TASK OBJECTIVE
Look in the material below for the line with "Switch to the AI Transcriber tab" and the line with "Task: Expand the", then set down exactly those two lines and all lines between, nothing more.

MATERIAL SUPPLIED
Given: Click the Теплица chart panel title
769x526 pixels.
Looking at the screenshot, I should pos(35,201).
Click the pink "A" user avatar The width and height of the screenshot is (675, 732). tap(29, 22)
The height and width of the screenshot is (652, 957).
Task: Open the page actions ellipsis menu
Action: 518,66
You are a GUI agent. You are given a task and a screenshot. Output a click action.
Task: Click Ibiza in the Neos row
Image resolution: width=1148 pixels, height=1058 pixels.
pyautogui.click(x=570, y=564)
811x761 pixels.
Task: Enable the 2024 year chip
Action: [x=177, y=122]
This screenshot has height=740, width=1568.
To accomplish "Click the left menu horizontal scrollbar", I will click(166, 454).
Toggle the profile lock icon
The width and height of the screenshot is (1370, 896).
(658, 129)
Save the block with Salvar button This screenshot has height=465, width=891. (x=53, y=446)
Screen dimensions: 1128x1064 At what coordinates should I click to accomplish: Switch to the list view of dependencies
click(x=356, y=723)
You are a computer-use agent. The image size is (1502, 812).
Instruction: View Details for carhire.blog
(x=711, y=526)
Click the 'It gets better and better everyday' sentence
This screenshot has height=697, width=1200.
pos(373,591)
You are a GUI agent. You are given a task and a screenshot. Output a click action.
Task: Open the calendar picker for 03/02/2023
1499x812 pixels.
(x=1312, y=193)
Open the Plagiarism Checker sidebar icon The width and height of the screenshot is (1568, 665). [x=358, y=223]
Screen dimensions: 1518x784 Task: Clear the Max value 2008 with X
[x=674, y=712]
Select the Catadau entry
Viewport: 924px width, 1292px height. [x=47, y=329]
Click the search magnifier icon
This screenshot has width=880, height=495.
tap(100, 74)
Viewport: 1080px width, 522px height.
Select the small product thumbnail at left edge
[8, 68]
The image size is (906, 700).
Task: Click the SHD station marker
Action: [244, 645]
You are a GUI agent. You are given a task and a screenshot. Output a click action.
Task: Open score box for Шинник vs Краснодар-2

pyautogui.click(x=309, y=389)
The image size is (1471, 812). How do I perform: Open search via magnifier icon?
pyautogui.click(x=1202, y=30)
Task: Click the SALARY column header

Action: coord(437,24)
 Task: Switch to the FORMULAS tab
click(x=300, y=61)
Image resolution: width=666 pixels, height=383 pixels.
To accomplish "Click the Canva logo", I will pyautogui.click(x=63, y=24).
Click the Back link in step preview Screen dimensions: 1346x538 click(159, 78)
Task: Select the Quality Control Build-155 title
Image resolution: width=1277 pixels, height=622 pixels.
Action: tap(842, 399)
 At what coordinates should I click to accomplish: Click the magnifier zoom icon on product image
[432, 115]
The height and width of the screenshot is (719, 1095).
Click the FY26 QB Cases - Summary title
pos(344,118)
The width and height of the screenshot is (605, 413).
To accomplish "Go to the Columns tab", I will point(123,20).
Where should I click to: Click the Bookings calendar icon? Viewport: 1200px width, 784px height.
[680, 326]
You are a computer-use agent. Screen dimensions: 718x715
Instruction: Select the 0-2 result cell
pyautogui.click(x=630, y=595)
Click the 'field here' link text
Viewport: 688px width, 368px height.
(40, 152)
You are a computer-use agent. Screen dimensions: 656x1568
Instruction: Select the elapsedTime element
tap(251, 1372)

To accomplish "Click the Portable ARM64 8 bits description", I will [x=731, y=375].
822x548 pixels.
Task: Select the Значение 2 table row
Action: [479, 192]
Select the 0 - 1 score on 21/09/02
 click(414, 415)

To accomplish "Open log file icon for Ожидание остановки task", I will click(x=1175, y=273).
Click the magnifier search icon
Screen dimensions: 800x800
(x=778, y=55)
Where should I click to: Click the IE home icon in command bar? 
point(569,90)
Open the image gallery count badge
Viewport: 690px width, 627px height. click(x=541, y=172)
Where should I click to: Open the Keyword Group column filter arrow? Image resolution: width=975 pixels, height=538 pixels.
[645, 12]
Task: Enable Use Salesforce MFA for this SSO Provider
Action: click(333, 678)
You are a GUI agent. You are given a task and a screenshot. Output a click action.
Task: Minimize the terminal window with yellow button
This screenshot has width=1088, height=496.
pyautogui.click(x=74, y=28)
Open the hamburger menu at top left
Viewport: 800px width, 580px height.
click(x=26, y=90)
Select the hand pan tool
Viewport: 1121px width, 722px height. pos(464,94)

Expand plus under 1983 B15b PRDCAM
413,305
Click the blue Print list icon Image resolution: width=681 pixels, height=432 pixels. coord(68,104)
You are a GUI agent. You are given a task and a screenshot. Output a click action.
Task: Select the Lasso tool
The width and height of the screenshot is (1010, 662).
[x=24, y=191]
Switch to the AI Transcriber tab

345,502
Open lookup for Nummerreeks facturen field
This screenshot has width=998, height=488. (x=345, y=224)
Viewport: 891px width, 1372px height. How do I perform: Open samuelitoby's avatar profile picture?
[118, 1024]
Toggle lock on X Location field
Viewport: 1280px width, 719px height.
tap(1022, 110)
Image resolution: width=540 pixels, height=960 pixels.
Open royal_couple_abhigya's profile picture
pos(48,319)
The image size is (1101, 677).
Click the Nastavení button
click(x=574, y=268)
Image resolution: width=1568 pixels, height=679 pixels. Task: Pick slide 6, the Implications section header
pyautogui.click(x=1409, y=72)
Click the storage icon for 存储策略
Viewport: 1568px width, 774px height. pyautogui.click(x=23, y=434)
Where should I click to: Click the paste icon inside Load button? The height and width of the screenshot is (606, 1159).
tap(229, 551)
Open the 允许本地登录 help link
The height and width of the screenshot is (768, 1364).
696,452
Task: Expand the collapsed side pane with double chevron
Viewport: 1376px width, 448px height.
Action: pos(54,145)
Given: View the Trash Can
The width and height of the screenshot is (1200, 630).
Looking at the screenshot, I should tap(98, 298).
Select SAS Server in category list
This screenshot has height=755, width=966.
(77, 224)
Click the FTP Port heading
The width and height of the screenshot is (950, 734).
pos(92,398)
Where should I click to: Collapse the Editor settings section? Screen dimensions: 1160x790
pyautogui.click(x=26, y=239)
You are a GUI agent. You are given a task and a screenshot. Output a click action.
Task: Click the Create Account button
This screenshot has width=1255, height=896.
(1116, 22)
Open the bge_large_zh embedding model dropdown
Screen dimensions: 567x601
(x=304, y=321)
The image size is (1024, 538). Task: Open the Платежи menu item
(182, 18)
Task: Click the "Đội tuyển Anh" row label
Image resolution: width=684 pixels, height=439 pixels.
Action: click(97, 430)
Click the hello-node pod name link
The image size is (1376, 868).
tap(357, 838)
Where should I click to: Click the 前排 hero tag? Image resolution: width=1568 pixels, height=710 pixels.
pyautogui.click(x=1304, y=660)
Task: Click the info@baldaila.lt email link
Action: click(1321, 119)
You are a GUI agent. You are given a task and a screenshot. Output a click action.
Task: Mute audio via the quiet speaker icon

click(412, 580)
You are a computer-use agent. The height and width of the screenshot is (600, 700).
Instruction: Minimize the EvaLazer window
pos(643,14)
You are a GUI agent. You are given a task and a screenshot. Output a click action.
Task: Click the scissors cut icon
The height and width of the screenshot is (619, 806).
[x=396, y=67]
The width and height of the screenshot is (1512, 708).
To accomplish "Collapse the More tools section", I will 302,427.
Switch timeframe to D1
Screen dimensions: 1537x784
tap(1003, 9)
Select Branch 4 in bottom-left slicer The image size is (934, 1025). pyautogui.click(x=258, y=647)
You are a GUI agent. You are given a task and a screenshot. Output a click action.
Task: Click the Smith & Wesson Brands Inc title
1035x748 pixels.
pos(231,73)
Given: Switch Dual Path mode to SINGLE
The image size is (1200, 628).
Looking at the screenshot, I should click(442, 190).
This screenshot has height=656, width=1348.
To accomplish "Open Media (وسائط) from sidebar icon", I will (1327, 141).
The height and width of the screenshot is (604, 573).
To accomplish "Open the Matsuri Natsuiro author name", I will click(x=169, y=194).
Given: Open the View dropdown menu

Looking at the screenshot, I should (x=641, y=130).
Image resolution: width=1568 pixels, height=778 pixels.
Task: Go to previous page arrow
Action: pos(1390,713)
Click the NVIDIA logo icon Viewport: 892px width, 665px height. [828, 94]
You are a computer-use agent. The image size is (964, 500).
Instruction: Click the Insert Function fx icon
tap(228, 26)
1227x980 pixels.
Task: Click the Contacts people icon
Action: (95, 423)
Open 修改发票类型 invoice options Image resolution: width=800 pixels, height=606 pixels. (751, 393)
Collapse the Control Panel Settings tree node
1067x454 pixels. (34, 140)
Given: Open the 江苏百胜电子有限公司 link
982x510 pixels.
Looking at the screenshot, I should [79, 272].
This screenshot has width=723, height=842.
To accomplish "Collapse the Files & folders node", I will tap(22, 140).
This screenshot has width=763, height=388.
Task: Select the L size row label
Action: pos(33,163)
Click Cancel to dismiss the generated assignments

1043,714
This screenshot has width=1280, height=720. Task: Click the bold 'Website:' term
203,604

REPLY TO THE EXERCISE
Switch to the AI Transcriber tab

345,502
Open lookup for Nummerreeks facturen field
This screenshot has width=998, height=488. (x=345, y=224)
Viewport: 891px width, 1372px height. How do I perform: Open samuelitoby's avatar profile picture?
[118, 1024]
Toggle lock on X Location field
Viewport: 1280px width, 719px height.
tap(1022, 110)
Image resolution: width=540 pixels, height=960 pixels.
Open royal_couple_abhigya's profile picture
pos(48,319)
The image size is (1101, 677).
Click the Nastavení button
click(x=574, y=268)
Image resolution: width=1568 pixels, height=679 pixels. Task: Pick slide 6, the Implications section header
pyautogui.click(x=1409, y=72)
Click the storage icon for 存储策略
Viewport: 1568px width, 774px height. pyautogui.click(x=23, y=434)
Where should I click to: Click the paste icon inside Load button? The height and width of the screenshot is (606, 1159).
tap(229, 551)
Open the 允许本地登录 help link
The height and width of the screenshot is (768, 1364).
696,452
Task: Expand the collapsed side pane with double chevron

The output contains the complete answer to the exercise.